As part of the SRE team, you will:
- Engage in and improve the whole lifecycle of services - from design, through deployment, operation and refinement.
- Work with engineering teams to design and write code to create systems which are highly available and able to scale seamlessly.
- Help improve reliability, stability and scalability challenges with engineering teams
- Get involved in deep diagnosis of incidents, and engage with multiple highly skilled engineering teams on resolutions.
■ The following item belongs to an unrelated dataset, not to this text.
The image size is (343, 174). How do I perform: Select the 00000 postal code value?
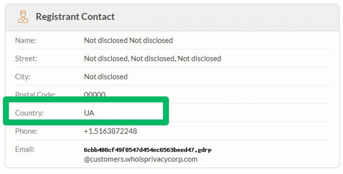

- Maintain services once they are live by measuring and monitoring availability, latency and overall system health.
- Contribute to a culture of learning and responsibility by writing detailed postmortem reports.
- Identify and resolve problems relating to critical service operations and to prevent their recurrence using automation.
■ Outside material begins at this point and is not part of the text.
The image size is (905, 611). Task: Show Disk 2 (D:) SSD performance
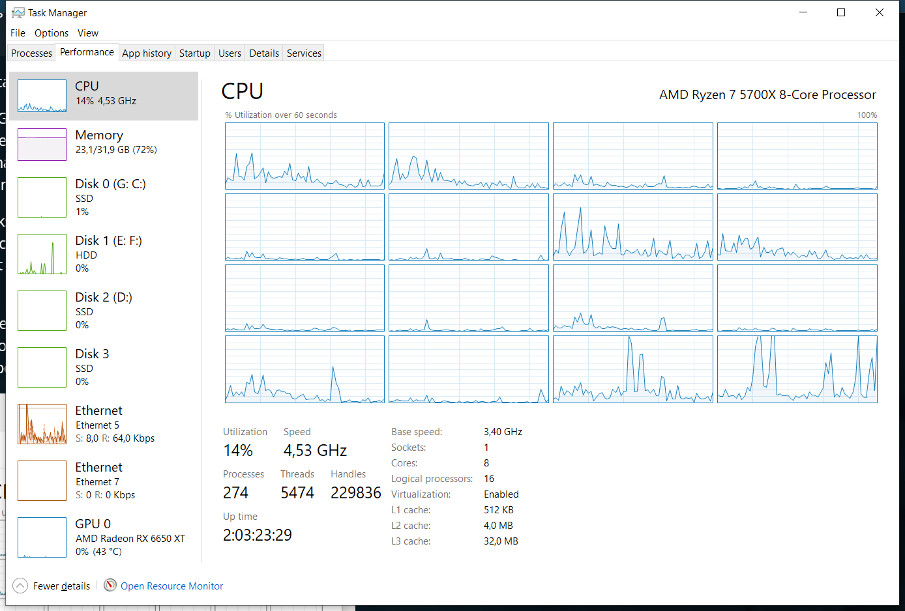point(103,310)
- Be part of a cool team, responsible for one of the largest cloud based services in South East Asia.
- Mentor other engineers, define our technical culture, and help build a fast-growing team
Requirements
- BS degree in computer science, software engineering, information technology or related technical field involving coding, or equivalent practical experience.
- Experience with algorithms, data structures, complexity analysis and software design.
- Experience in one or more of the following: Go, C, C++, Java, Python, Perl or Ruby.
- Possess analytical skills, mental resiliency and the ability to think systematically under stressful conditions
- Highly accountable and takes ownership. Outstanding work ethic, high-integrity, team player, and a lifelong learner
Really Nice to Haves
- Experience in Go.
- Experience with cloud based large-scale infrastructure from vendors such as Amazon Web Services, Azure or Google Cloud Platform
- Contributes to open source project experience with performance analysis and debugging tools.
- Ability to debug and optimize code and automate routine tasks.